Do Not Make Yourself a Pesel, Lest Torah Become an Idol

In the next parshah, Moses will tell the Israelite people: “Thereupon the Eternal One said to me, ‘Carve out two tablets of stone like the first, and come up to Me on the mountain; and make an ark of wood. I will inscribe on the tablets the commandments that were on the first tablets that you smashed, and you shall deposit them in the ark.’ After inscribing on the tablets the same text as on the first — the Ten Commandments that the Eternal addressed to you on the mountain out of the fire on the day of the Assembly — the Eternal gave them to me.”

Our parashah contains this second text of the Ten Commandments. One would expect a perfect replica of the first set, an exact repetition, as Moses and God both promise. It is startling and wonderful to see that the texts are not identical. Traditional commentary, encoded in the “L’cha Dodi” of the Friday night service, tells us that both versions of the commandment to observe the Shabbat are uttered in the same instant by God; the single Divine word shatters into countless sparks as when a hammer strikes the anvil.

Biblical criticism, however, teaches that the edited text we have before us is made up of different versions of our sacred narratives. Either way, the Torah pushes back against the notion that there could ever be a singular version of Divine truth. Divine truth is always beyond human grasp; the pure light of the Divine is necessarily refracted by human experience into countless colors.

Were we to imagine that God’s truth could be concretized into any form — two tablets, a Torah scroll, a dogma, or text — that would be idolatry. It would trivialize Divine wisdom and limit God’s infinite Presence to the specific letters we see in front of us. In that spirit of “pushing back against singular truth,” I would like to share a few challenging, sometimes playful, always important insights from the Chasidic anthology “Iturei Torah.” The translations are mine as are any mistakes. These commentaries are drawn from both the Exodus and Deuteronomy versions of the Ten Commandments.

Rabbi Baruch Epstein: V’zot haTorah asher sam Moshe lifnei b’nei yisrael — “This is the teaching that Moses set before the Israelites” (Deuteronomy 4:44). When we lift the Torah scroll after the Torah reading, it is our custom to recite this verse and to add al pi Adonai b’yad Moshe — “from the mouth of God through the hand of Moses.” This is astonishing, because these two verses were combined from two stories that have nothing to do with each other.

“Sifrei Chasidim”: “I stood before the Eternal and you at that time to convey the Eternal’s words to you, for you were afraid of the fire and did not go up the mountain” (Deuteronomy 5:5). The “I” of a person, this is the cause of the separation between a person and his Creator. As long as we are thinking about the “I,” it is difficult to get closer to holiness.

Rabbi Aharon of Karlin: “Do not make for yourself an idol (pesel)” (Exodus 20:4). Don’t make yourself into someone who invalidates (posel) the ideas of others.

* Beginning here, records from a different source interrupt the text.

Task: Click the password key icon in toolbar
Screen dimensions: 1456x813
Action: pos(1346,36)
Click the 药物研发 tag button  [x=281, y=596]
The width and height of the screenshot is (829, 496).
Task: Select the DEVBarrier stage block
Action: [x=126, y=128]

Do not separate yourself from the community.

Rabbi Reuven Katz: “Do not use the name of God for falsehood” (Exodus 20:7). Do not attach God’s name to things that are false and lies. Do not put the stamp of holiness on things that are completely invalid, that may look like mitzvot but are instead serious sins. It is the way of the yetzer (evil impulse) to deceive human beings, to paint a picture of righteousness that really is dreadful sin. And that is why the world was shocked when God stated, “Do not use the name of God for falsehood,” for indeed the most serious crimes and sins and all the horrible and cruel murders are committed with the veil of truth, uprightness and justice.

Rabbi Noah Mindes: “You shall not murder” (Exodus 20:13). Here tirtzach is written with the vowel patach; in Deuteronomy, it is written with a kamatz. This is to teach that there are two kinds of murder: the physical one and the one about which our Sages spoke: “Whoever whitens (humiliates) the face of another in public is as if [he] spilled his blood” (Talmud, Bava Metzia 58).

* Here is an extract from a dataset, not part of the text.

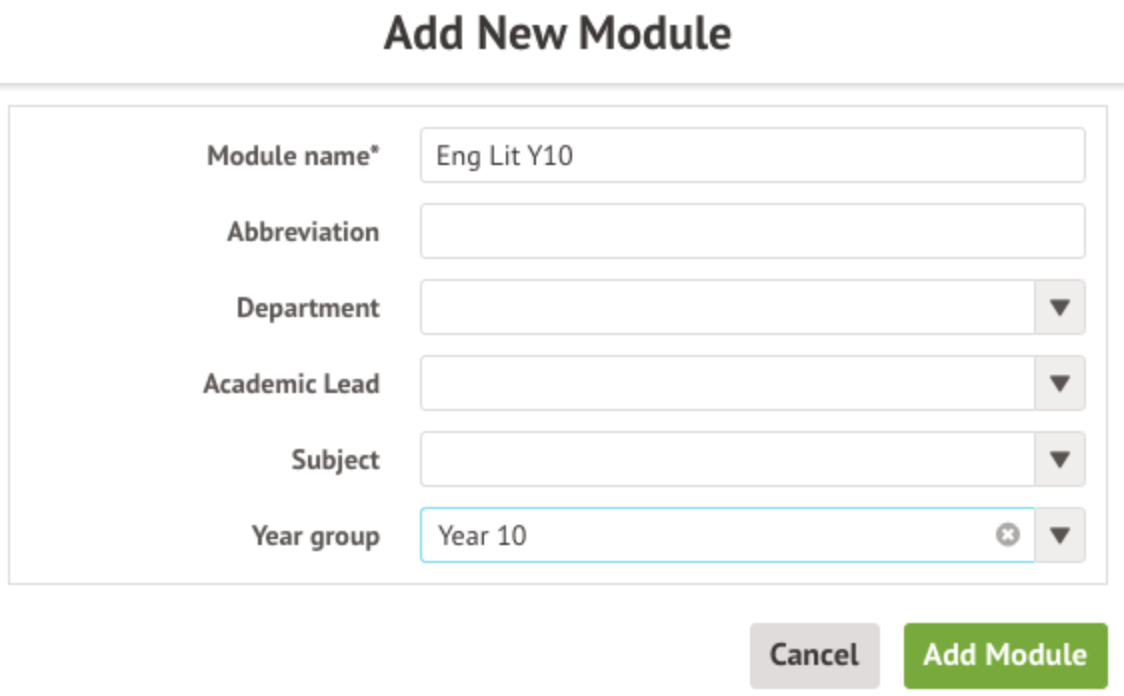Open the Department dropdown arrow

(x=1060, y=308)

“Shem MiShmuel”: “And these words which I command you shall be upon your heart” (Deuteronomy 6:6). Why not in the heart? The Kotzker Rebbe taught: “Sometimes these words lie upon your heart like a stone. And when the heart opens, in a special moment, they will enter it.” Most of the time our hearts are closed and things don’t enter it. But this is no reason to slacken from or forsake the worship of God. Let these things lie upon your heart, on the outside, like a stone. And some day, when your heart opens, these words will enter into it and be inside.

These commentaries play at the edge between reverence and rebellion: They know and treasure each word; at the same time, no single word, no single interpretation can ever capture the whole. Torah should never become a static idol. In the ever-expanding universe of Torah, each glimpse of Divine wisdom gives birth to infinitely more.

Rabbi Shira Milgrom is a rabbi at Congregation Kol Ami in White Plains, N.Y., and author of articles about Jewish spirituality, education, healing and women in Judaism. This column first appeared on reformjudaism.org.